Aims
Our study aims to investigate the effect of microRNA-21 (miR-21) on the proliferation, senescence, and apoptosis of glioma cells by targeting SPRY1 via the PTEN/PI3K/AKT signaling pathway.
Conclusion
MicroRNA-21 might promote cell proliferation and inhibit cell senescence and apoptosis of human glioma cells by targeting SPRY1 via the PTEN/PI3K/AKT signaling pathway.
Methods
Glioma tissues and brain tissues were collected for this study after surgical decompression for traumatic brain injury. RT-qPCR was employed to measure mRNA levels of miR-21, SPRY1, PTEN, PI3K, and AKT, and Western blotting was conducted to determine protein levels of SPRY1, PTEN, PI3K, AKT, p-AKT, Caspase-3, Caspase-9, P53, GSK3, and p-GSK3. Human glioma U87 cells were assigned into the blank, negative control (NC), miR-21 mimics, miR-21 inhibitors, siRNA-SPRY1, and miR-21 inhibitors + siRNA-SPRY1 groups, with human HEB cells serving as the normal group.

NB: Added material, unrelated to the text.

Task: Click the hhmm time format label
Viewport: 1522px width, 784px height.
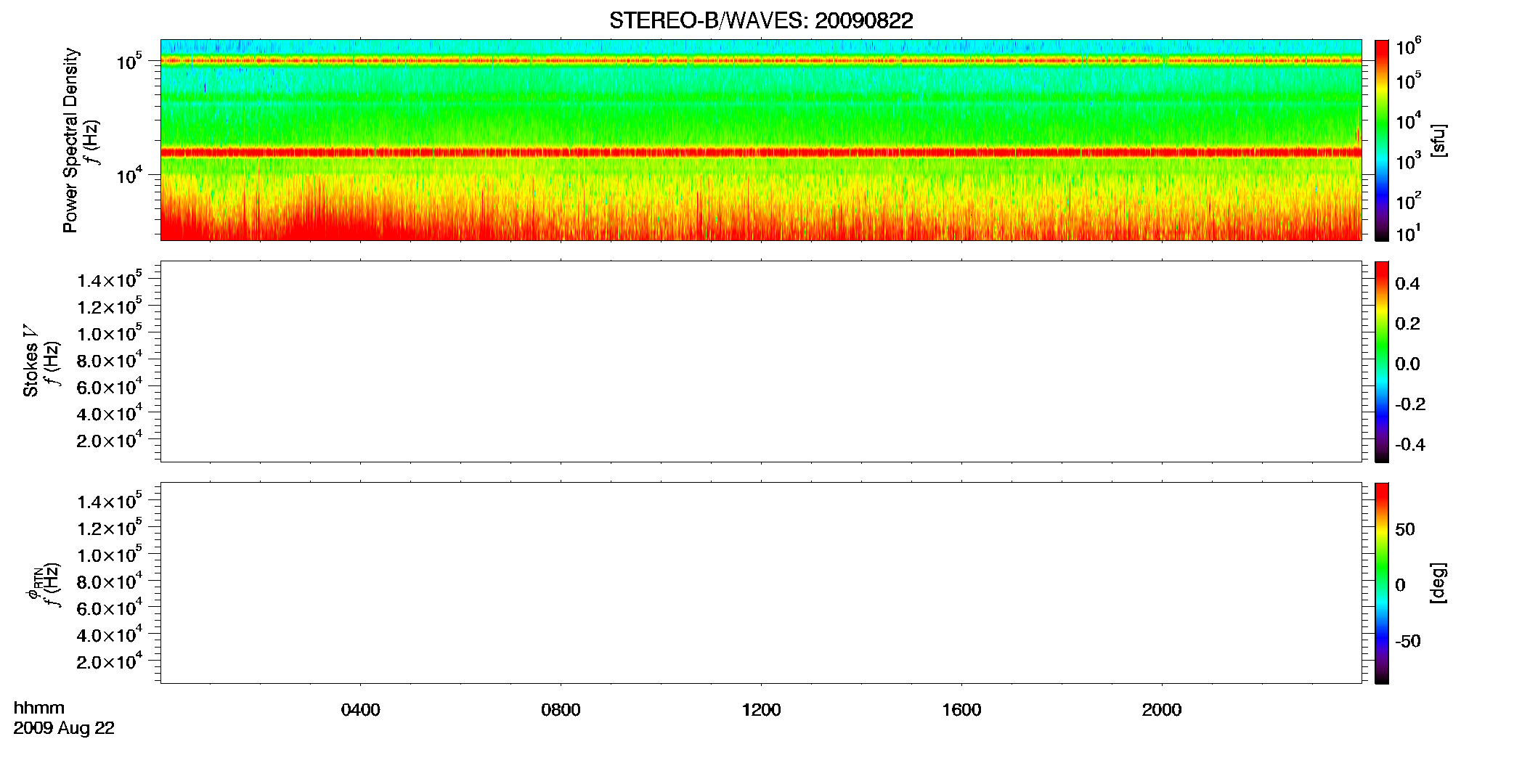Action: (x=39, y=709)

Cell proliferation, cell cycle, and apoptosis were determined by MTT and flow cytometry, respectively.
Results
Compared with control group, an increased expression of miR-21, PI3K, AKT, p-AKT, P53, and p-GSK3, and a decreased expression of SPRY1, PTEN, Caspase-3, and Caspase-9 were observed in the glioma group, and no significant differences were found in the expression of GSK3. SPRY1 was verified to be the target gene of miR-21. Compared with the blank and NC groups, levels of PI3K, AKT, p-AKT, P53, and p-GSK3 increased while levels of SPRY1, PTEN, Caspase-3, and Caspase-9 decreased in the miR-21 mimics and siRNA-SPRY1 groups; the miR-21 inhibitors group reversed the tendency; furthermore, the miR-21 inhibitors group showed decreased cell proliferation but promoted apoptosis, which were opposite to the results of the miR-21 mimics and siRNA-SPRY1 groups.